As usual the further action and process was delayed by CFW until 16th initially and almost till 21st March later for obtaining DTA (Director Treasuries and Accounts) authorization. Meanwhile an interim payment of Rs. 2.00 Crores was made by CHFW pending clearance of LOC. Meanwhile to avoid any further delay, HMRI management team met Special CS Finance and Minister for Finance Anam Ramanarayana Reddy and requested for expediting. Secretary Finance approved and gave clearance for issue of LOC and after the formalities of stamping; LOC was issued by Pay and Accounts Officer and sent to CHFW on 24th March.

CHFW processed (but not before 28th March-another five days!) and the Cheque for Rs. 6.21 Crores has been signed by her sent to Secretary Finance IF for Counter Signature next day. Though the proposal was for Rs. 9.8 Crores, as against balance of Rs. 7.8 Crores to be paid to HMRI, an amount of Rs. 1.59 Crores is still awaited for payment! Neither the reasons were explained nor informed to HMRI management by CHFW. The Cheque is in hand on 30th March!

As against failure experiences of Public Sector Undertakings and Joint Ventures , in India, as in other countries evolved the concept of “Public Private Partnership” (preferably between Government and Not for Profit Private Institutions) and steadily gaining strength. Through Public-Private-Partnership (PPP), an otherwise government (Public) service is funded by state either totally or partly, and operated through a partnership between government and one or more non-governmental organizations or private sector companies (Private).

Non-profit organizations have special concern for reaching the poor and the disadvantaged, but, their sustenance depends on timely funding support from the government for operationalizing the scheme. Hence, the Public not for Profit Private Partnership survival is in question if this is the way the department (Health) concerned delays the sanctions and releases.

In spite of CM’s instructions and in spite of Principal Secretary Health orders, the Commissioner Family Welfare and her officers continued with the delay tactics in making payments. Though the Secretary Finance took just a day to clear the LOC, Commissioner Family Welfare proceeded with her delay tactics to issue the Cheque and took another five days! HMRI did not get the entire amount that has been due to them though Finance Department cleared, and CM as well as Finance Minister intervened!

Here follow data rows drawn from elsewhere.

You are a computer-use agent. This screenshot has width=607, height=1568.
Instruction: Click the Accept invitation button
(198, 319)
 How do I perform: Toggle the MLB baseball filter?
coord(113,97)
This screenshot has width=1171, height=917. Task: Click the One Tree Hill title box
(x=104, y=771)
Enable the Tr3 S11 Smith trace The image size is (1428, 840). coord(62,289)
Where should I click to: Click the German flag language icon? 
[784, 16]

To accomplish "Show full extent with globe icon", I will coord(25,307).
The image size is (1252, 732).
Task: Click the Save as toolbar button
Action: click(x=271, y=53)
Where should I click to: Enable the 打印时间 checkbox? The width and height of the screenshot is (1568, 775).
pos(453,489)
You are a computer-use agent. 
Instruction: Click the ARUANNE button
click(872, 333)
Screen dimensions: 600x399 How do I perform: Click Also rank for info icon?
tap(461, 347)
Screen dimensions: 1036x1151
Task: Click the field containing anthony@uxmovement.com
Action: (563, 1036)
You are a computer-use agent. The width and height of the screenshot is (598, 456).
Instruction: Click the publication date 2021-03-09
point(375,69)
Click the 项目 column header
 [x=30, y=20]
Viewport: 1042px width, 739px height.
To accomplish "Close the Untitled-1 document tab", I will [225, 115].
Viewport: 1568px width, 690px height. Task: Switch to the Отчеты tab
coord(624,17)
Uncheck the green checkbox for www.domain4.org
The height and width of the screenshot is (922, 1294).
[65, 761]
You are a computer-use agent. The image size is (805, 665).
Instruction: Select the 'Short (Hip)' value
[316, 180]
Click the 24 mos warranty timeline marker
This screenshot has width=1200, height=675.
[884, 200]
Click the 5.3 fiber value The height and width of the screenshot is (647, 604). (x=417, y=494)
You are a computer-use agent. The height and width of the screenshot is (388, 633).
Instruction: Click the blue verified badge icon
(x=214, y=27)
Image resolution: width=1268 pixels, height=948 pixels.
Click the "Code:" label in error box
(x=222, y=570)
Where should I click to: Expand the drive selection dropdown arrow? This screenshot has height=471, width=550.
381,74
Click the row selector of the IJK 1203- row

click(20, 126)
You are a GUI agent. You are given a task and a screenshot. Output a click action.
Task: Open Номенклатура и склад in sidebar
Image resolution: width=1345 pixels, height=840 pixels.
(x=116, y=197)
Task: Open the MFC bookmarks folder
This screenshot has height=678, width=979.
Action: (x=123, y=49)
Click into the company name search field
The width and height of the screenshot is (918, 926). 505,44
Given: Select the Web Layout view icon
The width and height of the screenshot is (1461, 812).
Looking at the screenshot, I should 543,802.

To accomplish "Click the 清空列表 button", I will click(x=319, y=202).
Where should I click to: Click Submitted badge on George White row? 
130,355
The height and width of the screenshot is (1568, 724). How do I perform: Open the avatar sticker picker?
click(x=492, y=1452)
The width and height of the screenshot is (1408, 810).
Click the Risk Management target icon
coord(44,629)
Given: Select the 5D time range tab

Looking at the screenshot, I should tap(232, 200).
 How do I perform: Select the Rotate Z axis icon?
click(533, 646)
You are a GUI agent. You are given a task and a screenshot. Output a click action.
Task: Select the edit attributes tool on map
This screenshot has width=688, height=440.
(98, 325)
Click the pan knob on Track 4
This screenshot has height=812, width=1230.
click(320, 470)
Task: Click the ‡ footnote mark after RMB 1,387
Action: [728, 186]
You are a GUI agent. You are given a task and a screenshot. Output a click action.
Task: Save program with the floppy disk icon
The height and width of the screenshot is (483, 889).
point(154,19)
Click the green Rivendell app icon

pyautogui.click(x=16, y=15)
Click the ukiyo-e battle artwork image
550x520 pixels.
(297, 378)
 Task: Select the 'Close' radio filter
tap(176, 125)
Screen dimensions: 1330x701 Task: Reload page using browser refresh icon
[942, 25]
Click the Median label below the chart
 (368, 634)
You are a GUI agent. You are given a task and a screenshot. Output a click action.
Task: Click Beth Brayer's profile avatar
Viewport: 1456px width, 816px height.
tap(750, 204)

While the Chief Minister responds to the request promptly and while the finance department right from the Minister down to the Secretary and concerned officers clears the proposals in a day or two, it takes weeks and months in departments (like Family Welfare) where proposals originate and are to be processed. If this happens for a normal and non-priority matters one can understand but when it happens to a not for profit health care delivery institution then the survival of PPP concept is in question. The very Health care Delivery is also in question.